= Exercise objective =
Copy out every line of the data exactly.

(Data supplied Opens)

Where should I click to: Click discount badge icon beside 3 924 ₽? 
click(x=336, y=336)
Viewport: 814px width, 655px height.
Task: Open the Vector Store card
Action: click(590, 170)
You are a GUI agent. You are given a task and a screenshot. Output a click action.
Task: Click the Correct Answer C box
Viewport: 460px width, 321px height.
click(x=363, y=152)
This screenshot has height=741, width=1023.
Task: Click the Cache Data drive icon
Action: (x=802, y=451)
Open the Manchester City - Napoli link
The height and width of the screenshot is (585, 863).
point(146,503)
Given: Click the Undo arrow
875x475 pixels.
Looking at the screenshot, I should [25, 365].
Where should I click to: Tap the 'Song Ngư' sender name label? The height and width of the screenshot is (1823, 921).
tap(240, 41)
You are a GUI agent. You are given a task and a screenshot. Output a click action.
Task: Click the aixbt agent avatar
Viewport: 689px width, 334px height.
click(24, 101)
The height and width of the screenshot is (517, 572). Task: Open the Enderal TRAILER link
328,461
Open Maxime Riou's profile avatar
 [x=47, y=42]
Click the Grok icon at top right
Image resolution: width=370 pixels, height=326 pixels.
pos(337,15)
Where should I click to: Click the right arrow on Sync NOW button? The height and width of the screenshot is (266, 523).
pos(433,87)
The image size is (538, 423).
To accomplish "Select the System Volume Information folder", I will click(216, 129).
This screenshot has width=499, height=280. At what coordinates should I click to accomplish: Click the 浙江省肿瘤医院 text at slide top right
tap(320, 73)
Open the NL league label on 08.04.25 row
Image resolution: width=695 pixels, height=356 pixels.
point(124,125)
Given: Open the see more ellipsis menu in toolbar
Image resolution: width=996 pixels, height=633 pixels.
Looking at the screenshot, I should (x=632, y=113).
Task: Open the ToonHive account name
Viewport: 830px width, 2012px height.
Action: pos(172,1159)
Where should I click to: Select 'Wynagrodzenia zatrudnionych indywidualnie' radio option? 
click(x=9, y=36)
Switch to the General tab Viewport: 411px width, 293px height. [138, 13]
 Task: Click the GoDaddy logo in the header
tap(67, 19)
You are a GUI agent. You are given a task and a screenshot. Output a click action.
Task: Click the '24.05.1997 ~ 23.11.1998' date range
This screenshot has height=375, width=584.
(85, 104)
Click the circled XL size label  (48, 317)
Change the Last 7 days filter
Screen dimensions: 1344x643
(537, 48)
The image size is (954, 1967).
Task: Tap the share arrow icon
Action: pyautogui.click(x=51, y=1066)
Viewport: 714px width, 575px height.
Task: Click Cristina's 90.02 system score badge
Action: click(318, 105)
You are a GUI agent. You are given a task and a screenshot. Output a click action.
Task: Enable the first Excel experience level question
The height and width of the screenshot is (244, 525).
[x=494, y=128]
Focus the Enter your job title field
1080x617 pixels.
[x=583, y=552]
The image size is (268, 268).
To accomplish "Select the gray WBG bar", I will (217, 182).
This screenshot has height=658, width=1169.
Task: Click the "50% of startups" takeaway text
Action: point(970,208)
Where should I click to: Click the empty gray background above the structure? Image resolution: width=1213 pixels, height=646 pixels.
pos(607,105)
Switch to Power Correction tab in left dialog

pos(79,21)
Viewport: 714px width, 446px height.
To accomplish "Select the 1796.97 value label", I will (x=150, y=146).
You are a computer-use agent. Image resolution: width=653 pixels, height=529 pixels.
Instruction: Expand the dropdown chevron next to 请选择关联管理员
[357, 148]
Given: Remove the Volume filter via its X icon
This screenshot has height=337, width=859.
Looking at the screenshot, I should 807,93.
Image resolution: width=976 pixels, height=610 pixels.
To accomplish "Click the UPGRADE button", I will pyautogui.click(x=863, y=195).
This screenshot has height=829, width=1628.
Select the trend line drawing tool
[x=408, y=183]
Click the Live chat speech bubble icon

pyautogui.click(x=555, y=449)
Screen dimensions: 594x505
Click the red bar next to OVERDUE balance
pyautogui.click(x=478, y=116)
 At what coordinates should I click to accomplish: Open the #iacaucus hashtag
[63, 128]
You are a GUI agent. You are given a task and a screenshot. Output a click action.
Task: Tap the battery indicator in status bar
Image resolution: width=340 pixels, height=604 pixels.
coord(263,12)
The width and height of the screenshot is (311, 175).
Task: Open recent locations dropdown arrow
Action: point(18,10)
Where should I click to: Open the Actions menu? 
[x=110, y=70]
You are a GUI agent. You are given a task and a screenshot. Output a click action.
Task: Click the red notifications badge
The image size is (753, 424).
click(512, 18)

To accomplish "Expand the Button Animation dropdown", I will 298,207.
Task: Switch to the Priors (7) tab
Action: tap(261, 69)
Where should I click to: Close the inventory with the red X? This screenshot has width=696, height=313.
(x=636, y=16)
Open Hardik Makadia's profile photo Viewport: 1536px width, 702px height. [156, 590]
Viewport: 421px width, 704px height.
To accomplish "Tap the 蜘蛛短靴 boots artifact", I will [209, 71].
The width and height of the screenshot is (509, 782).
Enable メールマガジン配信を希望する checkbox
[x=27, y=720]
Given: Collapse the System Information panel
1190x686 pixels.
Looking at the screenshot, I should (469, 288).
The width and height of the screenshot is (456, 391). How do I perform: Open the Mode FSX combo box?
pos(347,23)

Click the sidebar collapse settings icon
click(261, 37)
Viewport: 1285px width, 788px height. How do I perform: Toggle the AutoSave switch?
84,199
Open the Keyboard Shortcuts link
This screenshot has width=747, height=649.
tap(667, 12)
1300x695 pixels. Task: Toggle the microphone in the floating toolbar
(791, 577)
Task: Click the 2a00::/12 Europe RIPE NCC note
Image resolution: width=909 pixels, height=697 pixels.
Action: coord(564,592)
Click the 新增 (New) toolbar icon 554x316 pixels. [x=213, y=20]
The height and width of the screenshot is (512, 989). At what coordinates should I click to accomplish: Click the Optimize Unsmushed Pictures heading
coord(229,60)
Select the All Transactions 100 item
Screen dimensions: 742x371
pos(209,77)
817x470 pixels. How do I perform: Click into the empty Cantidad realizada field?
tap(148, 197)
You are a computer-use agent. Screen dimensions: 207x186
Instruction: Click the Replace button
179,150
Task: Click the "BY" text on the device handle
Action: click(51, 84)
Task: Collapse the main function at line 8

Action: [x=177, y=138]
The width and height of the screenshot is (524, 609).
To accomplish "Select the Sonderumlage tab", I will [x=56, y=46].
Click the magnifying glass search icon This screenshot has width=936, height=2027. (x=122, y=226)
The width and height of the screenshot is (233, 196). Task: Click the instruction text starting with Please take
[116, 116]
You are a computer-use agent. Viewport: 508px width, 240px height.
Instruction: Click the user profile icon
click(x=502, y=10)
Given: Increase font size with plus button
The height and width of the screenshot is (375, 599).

(Data supplied Closes)

= Exercise output =
Where should I click to: Click discount badge icon beside 3 924 ₽? 
click(x=336, y=336)
Viewport: 814px width, 655px height.
Task: Open the Vector Store card
Action: click(590, 170)
You are a GUI agent. You are given a task and a screenshot. Output a click action.
Task: Click the Correct Answer C box
Viewport: 460px width, 321px height.
click(x=363, y=152)
This screenshot has height=741, width=1023.
Task: Click the Cache Data drive icon
Action: (x=802, y=451)
Open the Manchester City - Napoli link
The height and width of the screenshot is (585, 863).
point(146,503)
Given: Click the Undo arrow
875x475 pixels.
Looking at the screenshot, I should [25, 365].
Where should I click to: Tap the 'Song Ngư' sender name label? The height and width of the screenshot is (1823, 921).
tap(240, 41)
You are a GUI agent. You are given a task and a screenshot. Output a click action.
Task: Click the aixbt agent avatar
Viewport: 689px width, 334px height.
click(24, 101)
The height and width of the screenshot is (517, 572). Task: Open the Enderal TRAILER link
328,461
Open Maxime Riou's profile avatar
 [x=47, y=42]
Click the Grok icon at top right
Image resolution: width=370 pixels, height=326 pixels.
pos(337,15)
Where should I click to: Click the right arrow on Sync NOW button? The height and width of the screenshot is (266, 523).
pos(433,87)
The image size is (538, 423).
To accomplish "Select the System Volume Information folder", I will click(216, 129).
This screenshot has width=499, height=280. At what coordinates should I click to accomplish: Click the 浙江省肿瘤医院 text at slide top right
tap(320, 73)
Open the NL league label on 08.04.25 row
Image resolution: width=695 pixels, height=356 pixels.
point(124,125)
Given: Open the see more ellipsis menu in toolbar
Image resolution: width=996 pixels, height=633 pixels.
Looking at the screenshot, I should (x=632, y=113).
Task: Open the ToonHive account name
Viewport: 830px width, 2012px height.
Action: pos(172,1159)
Where should I click to: Select 'Wynagrodzenia zatrudnionych indywidualnie' radio option? 
click(x=9, y=36)
Switch to the General tab Viewport: 411px width, 293px height. [138, 13]
 Task: Click the GoDaddy logo in the header
tap(67, 19)
You are a GUI agent. You are given a task and a screenshot. Output a click action.
Task: Click the '24.05.1997 ~ 23.11.1998' date range
This screenshot has height=375, width=584.
(85, 104)
Click the circled XL size label  (48, 317)
Change the Last 7 days filter
Screen dimensions: 1344x643
(537, 48)
The image size is (954, 1967).
Task: Tap the share arrow icon
Action: pyautogui.click(x=51, y=1066)
Viewport: 714px width, 575px height.
Task: Click Cristina's 90.02 system score badge
Action: click(318, 105)
You are a GUI agent. You are given a task and a screenshot. Output a click action.
Task: Enable the first Excel experience level question
The height and width of the screenshot is (244, 525).
[x=494, y=128]
Focus the Enter your job title field
1080x617 pixels.
[x=583, y=552]
The image size is (268, 268).
To accomplish "Select the gray WBG bar", I will (217, 182).
This screenshot has height=658, width=1169.
Task: Click the "50% of startups" takeaway text
Action: point(970,208)
Where should I click to: Click the empty gray background above the structure? Image resolution: width=1213 pixels, height=646 pixels.
pos(607,105)
Switch to Power Correction tab in left dialog

pos(79,21)
Viewport: 714px width, 446px height.
To accomplish "Select the 1796.97 value label", I will (x=150, y=146).
You are a computer-use agent. Image resolution: width=653 pixels, height=529 pixels.
Instruction: Expand the dropdown chevron next to 请选择关联管理员
[357, 148]
Given: Remove the Volume filter via its X icon
This screenshot has height=337, width=859.
Looking at the screenshot, I should 807,93.
Image resolution: width=976 pixels, height=610 pixels.
To accomplish "Click the UPGRADE button", I will pyautogui.click(x=863, y=195).
This screenshot has height=829, width=1628.
Select the trend line drawing tool
[x=408, y=183]
Click the Live chat speech bubble icon

pyautogui.click(x=555, y=449)
Screen dimensions: 594x505
Click the red bar next to OVERDUE balance
pyautogui.click(x=478, y=116)
 At what coordinates should I click to accomplish: Open the #iacaucus hashtag
[63, 128]
You are a GUI agent. You are given a task and a screenshot. Output a click action.
Task: Tap the battery indicator in status bar
Image resolution: width=340 pixels, height=604 pixels.
coord(263,12)
The width and height of the screenshot is (311, 175).
Task: Open recent locations dropdown arrow
Action: point(18,10)
Where should I click to: Open the Actions menu? 
[x=110, y=70]
You are a GUI agent. You are given a task and a screenshot. Output a click action.
Task: Click the red notifications badge
The image size is (753, 424).
click(512, 18)

To accomplish "Expand the Button Animation dropdown", I will 298,207.
Task: Switch to the Priors (7) tab
Action: tap(261, 69)
Where should I click to: Close the inventory with the red X? This screenshot has width=696, height=313.
(x=636, y=16)
Open Hardik Makadia's profile photo Viewport: 1536px width, 702px height. [156, 590]
Viewport: 421px width, 704px height.
To accomplish "Tap the 蜘蛛短靴 boots artifact", I will [209, 71].
The width and height of the screenshot is (509, 782).
Enable メールマガジン配信を希望する checkbox
[x=27, y=720]
Given: Collapse the System Information panel
1190x686 pixels.
Looking at the screenshot, I should (469, 288).
The width and height of the screenshot is (456, 391). How do I perform: Open the Mode FSX combo box?
pos(347,23)

Click the sidebar collapse settings icon
click(261, 37)
Viewport: 1285px width, 788px height. How do I perform: Toggle the AutoSave switch?
84,199
Open the Keyboard Shortcuts link
This screenshot has width=747, height=649.
tap(667, 12)
1300x695 pixels. Task: Toggle the microphone in the floating toolbar
(791, 577)
Task: Click the 2a00::/12 Europe RIPE NCC note
Image resolution: width=909 pixels, height=697 pixels.
Action: coord(564,592)
Click the 新增 (New) toolbar icon 554x316 pixels. [x=213, y=20]
The height and width of the screenshot is (512, 989). At what coordinates should I click to accomplish: Click the Optimize Unsmushed Pictures heading
coord(229,60)
Select the All Transactions 100 item
Screen dimensions: 742x371
pos(209,77)
817x470 pixels. How do I perform: Click into the empty Cantidad realizada field?
tap(148, 197)
You are a computer-use agent. Screen dimensions: 207x186
Instruction: Click the Replace button
179,150
Task: Click the "BY" text on the device handle
Action: click(51, 84)
Task: Collapse the main function at line 8

Action: [x=177, y=138]
The width and height of the screenshot is (524, 609).
To accomplish "Select the Sonderumlage tab", I will [x=56, y=46].
Click the magnifying glass search icon This screenshot has width=936, height=2027. (x=122, y=226)
The width and height of the screenshot is (233, 196). Task: Click the instruction text starting with Please take
[116, 116]
You are a computer-use agent. Viewport: 508px width, 240px height.
Instruction: Click the user profile icon
click(x=502, y=10)
Given: Increase font size with plus button
The height and width of the screenshot is (375, 599).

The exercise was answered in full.